- **Objective**
Reproduce the following data word for word.

---- Stored data

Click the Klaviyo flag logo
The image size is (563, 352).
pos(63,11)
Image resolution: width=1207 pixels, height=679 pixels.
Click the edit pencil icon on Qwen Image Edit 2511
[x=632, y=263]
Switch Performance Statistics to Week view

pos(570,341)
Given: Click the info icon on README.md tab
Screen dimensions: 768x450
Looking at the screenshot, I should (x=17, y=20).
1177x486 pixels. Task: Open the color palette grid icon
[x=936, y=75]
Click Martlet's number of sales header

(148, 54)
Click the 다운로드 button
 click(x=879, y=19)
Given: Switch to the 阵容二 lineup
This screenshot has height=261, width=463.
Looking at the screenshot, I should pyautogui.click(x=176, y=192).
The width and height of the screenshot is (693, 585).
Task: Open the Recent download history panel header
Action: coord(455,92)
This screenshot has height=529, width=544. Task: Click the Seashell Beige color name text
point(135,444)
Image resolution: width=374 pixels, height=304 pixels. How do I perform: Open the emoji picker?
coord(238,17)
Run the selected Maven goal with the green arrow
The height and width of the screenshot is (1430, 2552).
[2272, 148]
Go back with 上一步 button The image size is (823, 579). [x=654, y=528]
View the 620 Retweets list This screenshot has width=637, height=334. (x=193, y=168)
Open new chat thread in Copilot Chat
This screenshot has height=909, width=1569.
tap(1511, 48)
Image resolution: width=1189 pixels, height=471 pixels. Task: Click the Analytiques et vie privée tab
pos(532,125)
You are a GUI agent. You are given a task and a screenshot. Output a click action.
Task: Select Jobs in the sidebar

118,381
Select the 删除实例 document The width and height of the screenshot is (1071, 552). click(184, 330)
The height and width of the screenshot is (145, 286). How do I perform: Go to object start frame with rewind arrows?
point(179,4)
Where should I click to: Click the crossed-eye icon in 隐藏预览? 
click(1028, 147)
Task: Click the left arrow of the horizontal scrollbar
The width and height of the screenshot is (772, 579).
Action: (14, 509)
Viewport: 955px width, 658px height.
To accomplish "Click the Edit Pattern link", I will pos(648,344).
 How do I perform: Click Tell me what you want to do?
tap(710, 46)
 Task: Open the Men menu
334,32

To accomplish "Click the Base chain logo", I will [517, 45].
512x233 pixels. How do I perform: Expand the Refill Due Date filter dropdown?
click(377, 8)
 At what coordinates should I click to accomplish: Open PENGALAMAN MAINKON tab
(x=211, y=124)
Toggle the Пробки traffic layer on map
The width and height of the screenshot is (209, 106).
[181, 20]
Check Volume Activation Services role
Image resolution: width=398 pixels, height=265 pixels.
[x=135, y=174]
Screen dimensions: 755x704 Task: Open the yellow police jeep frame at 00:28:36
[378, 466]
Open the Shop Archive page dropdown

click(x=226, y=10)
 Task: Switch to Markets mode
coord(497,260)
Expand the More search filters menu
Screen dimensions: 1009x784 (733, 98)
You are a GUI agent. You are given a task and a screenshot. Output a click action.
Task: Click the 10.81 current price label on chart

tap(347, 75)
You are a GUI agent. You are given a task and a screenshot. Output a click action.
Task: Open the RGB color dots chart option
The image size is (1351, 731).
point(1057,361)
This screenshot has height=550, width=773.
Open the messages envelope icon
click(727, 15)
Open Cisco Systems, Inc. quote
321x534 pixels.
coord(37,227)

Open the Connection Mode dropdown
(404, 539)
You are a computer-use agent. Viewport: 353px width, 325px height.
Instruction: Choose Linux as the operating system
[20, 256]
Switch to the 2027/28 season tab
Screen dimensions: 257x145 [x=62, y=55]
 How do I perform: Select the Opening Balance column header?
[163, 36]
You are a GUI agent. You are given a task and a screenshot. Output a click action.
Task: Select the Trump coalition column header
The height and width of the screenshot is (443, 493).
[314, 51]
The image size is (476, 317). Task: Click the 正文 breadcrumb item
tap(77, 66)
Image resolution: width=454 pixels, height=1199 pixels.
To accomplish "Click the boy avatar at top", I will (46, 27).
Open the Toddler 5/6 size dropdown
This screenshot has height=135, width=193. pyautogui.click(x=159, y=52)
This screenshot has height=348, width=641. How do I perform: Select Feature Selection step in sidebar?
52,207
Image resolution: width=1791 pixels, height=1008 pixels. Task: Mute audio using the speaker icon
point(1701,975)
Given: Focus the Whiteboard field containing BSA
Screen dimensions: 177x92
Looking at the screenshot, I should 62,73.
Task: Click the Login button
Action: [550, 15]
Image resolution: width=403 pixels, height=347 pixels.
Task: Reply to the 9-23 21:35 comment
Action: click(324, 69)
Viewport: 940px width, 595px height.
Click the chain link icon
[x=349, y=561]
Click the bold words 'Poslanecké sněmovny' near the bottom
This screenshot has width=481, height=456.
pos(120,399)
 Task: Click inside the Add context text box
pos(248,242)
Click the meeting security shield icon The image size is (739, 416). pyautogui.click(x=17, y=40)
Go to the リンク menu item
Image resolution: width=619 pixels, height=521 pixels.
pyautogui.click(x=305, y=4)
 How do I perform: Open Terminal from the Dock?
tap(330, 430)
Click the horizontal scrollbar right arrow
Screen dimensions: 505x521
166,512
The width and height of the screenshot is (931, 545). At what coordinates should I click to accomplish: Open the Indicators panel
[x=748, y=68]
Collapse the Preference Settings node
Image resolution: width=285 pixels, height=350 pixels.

--------

- **Result of this exercise**
Click the Klaviyo flag logo
The image size is (563, 352).
pos(63,11)
Image resolution: width=1207 pixels, height=679 pixels.
Click the edit pencil icon on Qwen Image Edit 2511
[x=632, y=263]
Switch Performance Statistics to Week view

pos(570,341)
Given: Click the info icon on README.md tab
Screen dimensions: 768x450
Looking at the screenshot, I should (x=17, y=20).
1177x486 pixels. Task: Open the color palette grid icon
[x=936, y=75]
Click Martlet's number of sales header

(148, 54)
Click the 다운로드 button
 click(x=879, y=19)
Given: Switch to the 阵容二 lineup
This screenshot has height=261, width=463.
Looking at the screenshot, I should pyautogui.click(x=176, y=192).
The width and height of the screenshot is (693, 585).
Task: Open the Recent download history panel header
Action: coord(455,92)
This screenshot has height=529, width=544. Task: Click the Seashell Beige color name text
point(135,444)
Image resolution: width=374 pixels, height=304 pixels. How do I perform: Open the emoji picker?
coord(238,17)
Run the selected Maven goal with the green arrow
The height and width of the screenshot is (1430, 2552).
[2272, 148]
Go back with 上一步 button The image size is (823, 579). [x=654, y=528]
View the 620 Retweets list This screenshot has width=637, height=334. (x=193, y=168)
Open new chat thread in Copilot Chat
This screenshot has height=909, width=1569.
tap(1511, 48)
Image resolution: width=1189 pixels, height=471 pixels. Task: Click the Analytiques et vie privée tab
pos(532,125)
You are a GUI agent. You are given a task and a screenshot. Output a click action.
Task: Select Jobs in the sidebar

118,381
Select the 删除实例 document The width and height of the screenshot is (1071, 552). click(184, 330)
The height and width of the screenshot is (145, 286). How do I perform: Go to object start frame with rewind arrows?
point(179,4)
Where should I click to: Click the crossed-eye icon in 隐藏预览? 
click(1028, 147)
Task: Click the left arrow of the horizontal scrollbar
The width and height of the screenshot is (772, 579).
Action: (14, 509)
Viewport: 955px width, 658px height.
To accomplish "Click the Edit Pattern link", I will pos(648,344).
 How do I perform: Click Tell me what you want to do?
tap(710, 46)
 Task: Open the Men menu
334,32

To accomplish "Click the Base chain logo", I will [517, 45].
512x233 pixels. How do I perform: Expand the Refill Due Date filter dropdown?
click(377, 8)
 At what coordinates should I click to accomplish: Open PENGALAMAN MAINKON tab
(x=211, y=124)
Toggle the Пробки traffic layer on map
The width and height of the screenshot is (209, 106).
[181, 20]
Check Volume Activation Services role
Image resolution: width=398 pixels, height=265 pixels.
[x=135, y=174]
Screen dimensions: 755x704 Task: Open the yellow police jeep frame at 00:28:36
[378, 466]
Open the Shop Archive page dropdown

click(x=226, y=10)
 Task: Switch to Markets mode
coord(497,260)
Expand the More search filters menu
Screen dimensions: 1009x784 (733, 98)
You are a GUI agent. You are given a task and a screenshot. Output a click action.
Task: Click the 10.81 current price label on chart

tap(347, 75)
You are a GUI agent. You are given a task and a screenshot. Output a click action.
Task: Open the RGB color dots chart option
The image size is (1351, 731).
point(1057,361)
This screenshot has height=550, width=773.
Open the messages envelope icon
click(727, 15)
Open Cisco Systems, Inc. quote
321x534 pixels.
coord(37,227)

Open the Connection Mode dropdown
(404, 539)
You are a computer-use agent. Viewport: 353px width, 325px height.
Instruction: Choose Linux as the operating system
[20, 256]
Switch to the 2027/28 season tab
Screen dimensions: 257x145 [x=62, y=55]
 How do I perform: Select the Opening Balance column header?
[163, 36]
You are a GUI agent. You are given a task and a screenshot. Output a click action.
Task: Select the Trump coalition column header
The height and width of the screenshot is (443, 493).
[314, 51]
The image size is (476, 317). Task: Click the 正文 breadcrumb item
tap(77, 66)
Image resolution: width=454 pixels, height=1199 pixels.
To accomplish "Click the boy avatar at top", I will (46, 27).
Open the Toddler 5/6 size dropdown
This screenshot has height=135, width=193. pyautogui.click(x=159, y=52)
This screenshot has height=348, width=641. How do I perform: Select Feature Selection step in sidebar?
52,207
Image resolution: width=1791 pixels, height=1008 pixels. Task: Mute audio using the speaker icon
point(1701,975)
Given: Focus the Whiteboard field containing BSA
Screen dimensions: 177x92
Looking at the screenshot, I should 62,73.
Task: Click the Login button
Action: [550, 15]
Image resolution: width=403 pixels, height=347 pixels.
Task: Reply to the 9-23 21:35 comment
Action: click(324, 69)
Viewport: 940px width, 595px height.
Click the chain link icon
[x=349, y=561]
Click the bold words 'Poslanecké sněmovny' near the bottom
This screenshot has width=481, height=456.
pos(120,399)
 Task: Click inside the Add context text box
pos(248,242)
Click the meeting security shield icon The image size is (739, 416). pyautogui.click(x=17, y=40)
Go to the リンク menu item
Image resolution: width=619 pixels, height=521 pixels.
pyautogui.click(x=305, y=4)
 How do I perform: Open Terminal from the Dock?
tap(330, 430)
Click the horizontal scrollbar right arrow
Screen dimensions: 505x521
166,512
The width and height of the screenshot is (931, 545). At what coordinates should I click to accomplish: Open the Indicators panel
[x=748, y=68]
Collapse the Preference Settings node
Image resolution: width=285 pixels, height=350 pixels.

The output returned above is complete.